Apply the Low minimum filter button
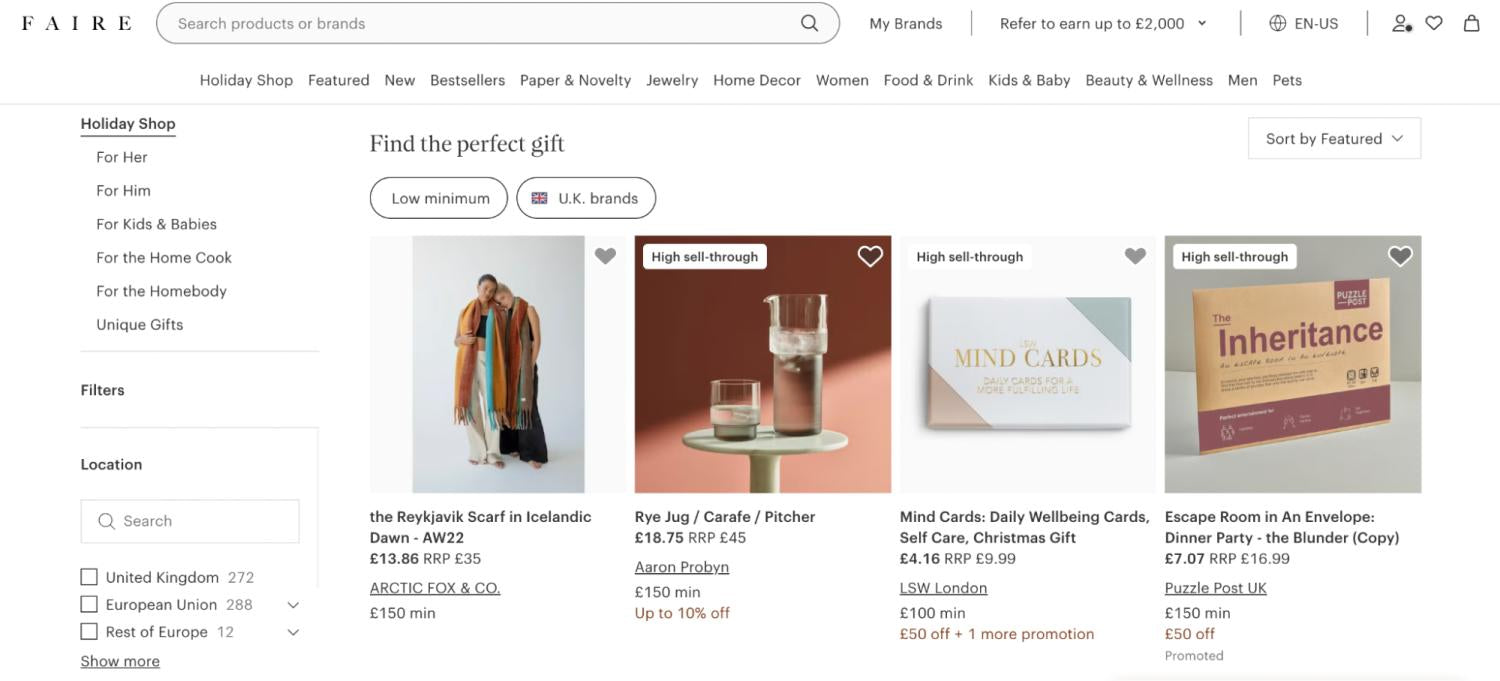Viewport: 1500px width, 681px height. click(x=440, y=198)
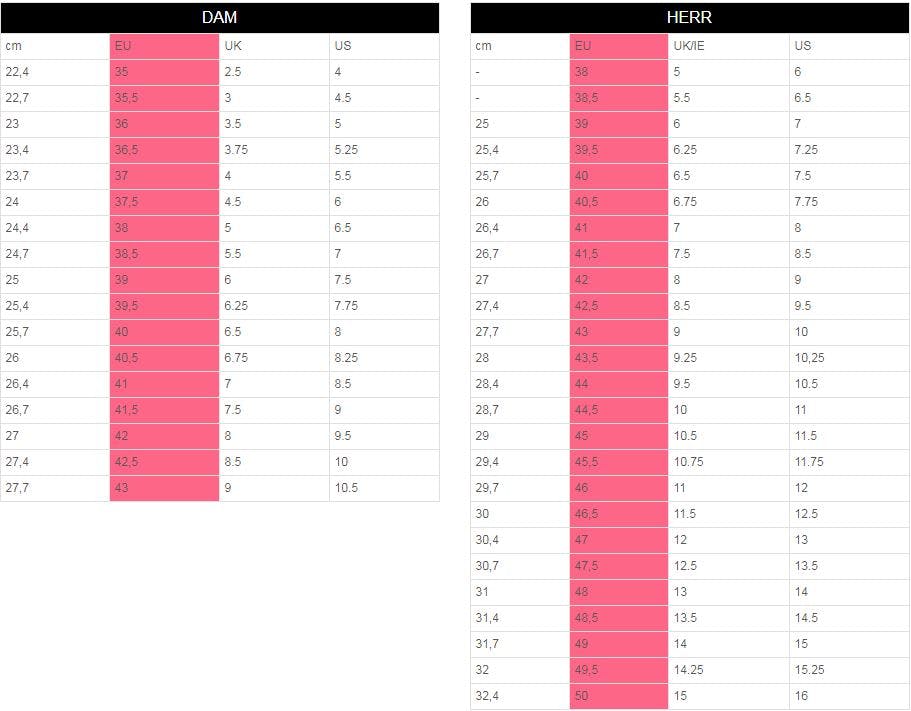Select EU size 50 in HERR table
911x711 pixels.
619,696
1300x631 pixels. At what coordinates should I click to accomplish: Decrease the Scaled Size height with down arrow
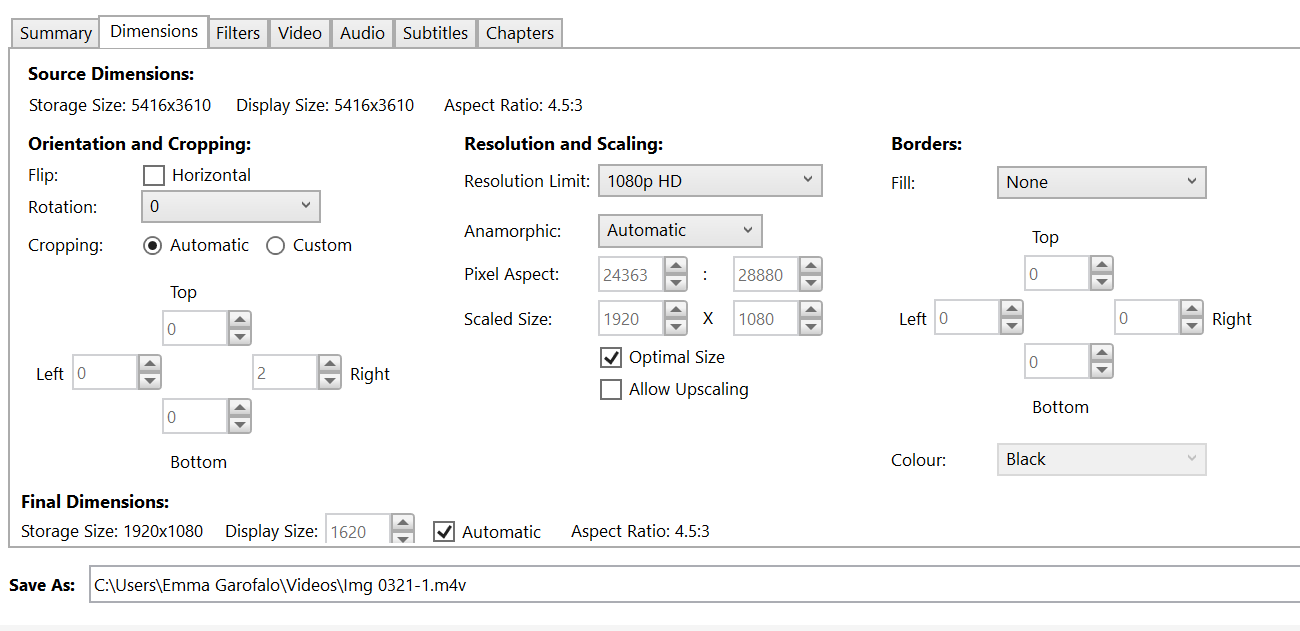coord(810,327)
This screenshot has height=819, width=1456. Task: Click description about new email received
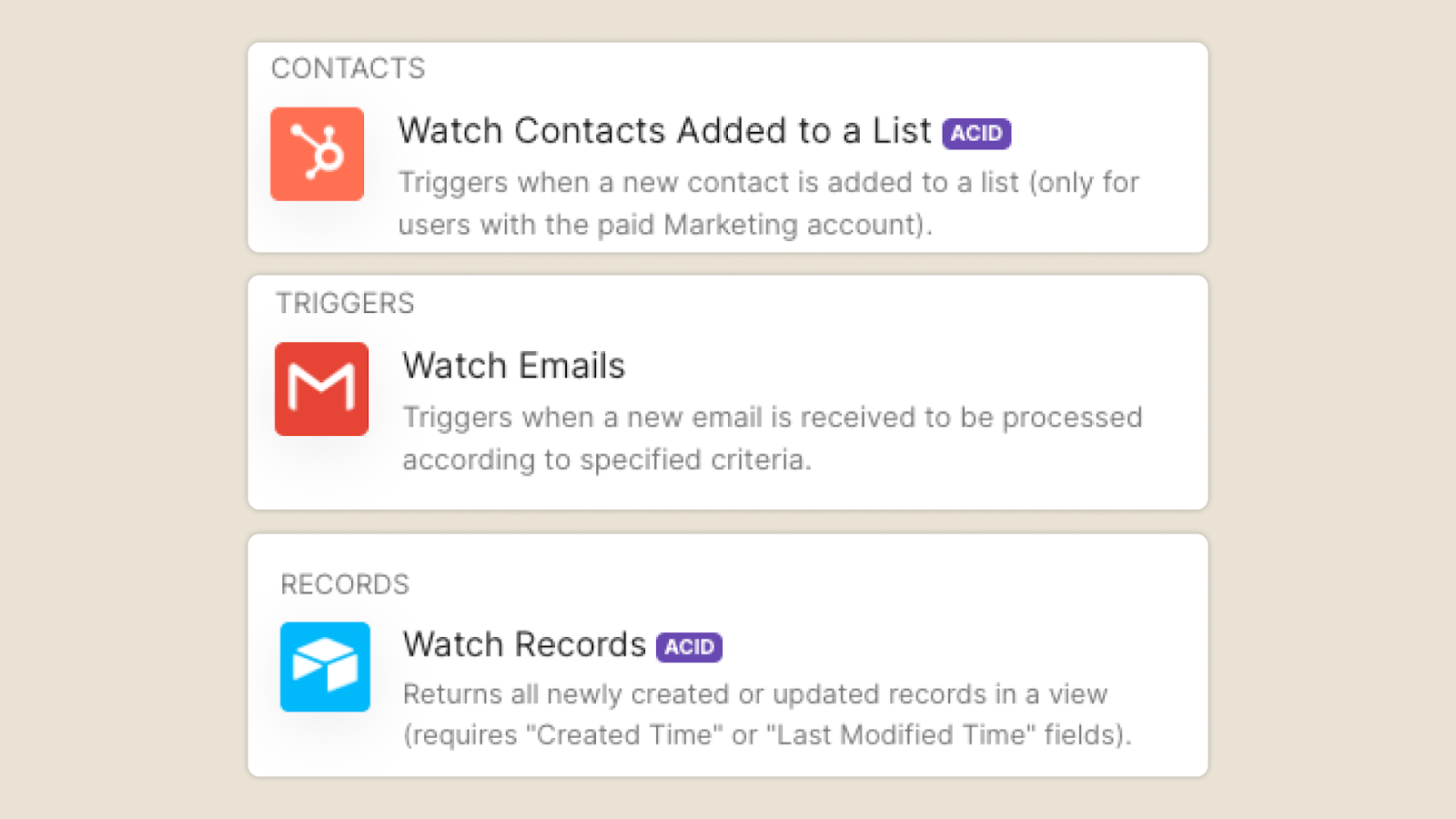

## WHAT TO PRODUCE
Copy every line of the items above word for word, leaving out the pictures.

## THE REPLY
Apply the Low minimum filter button
Viewport: 1500px width, 681px height. click(x=440, y=198)
Select EU size 50 in HERR table
911x711 pixels.
619,696
1300x631 pixels. At what coordinates should I click to accomplish: Decrease the Scaled Size height with down arrow
coord(810,327)
This screenshot has height=819, width=1456. Task: Click description about new email received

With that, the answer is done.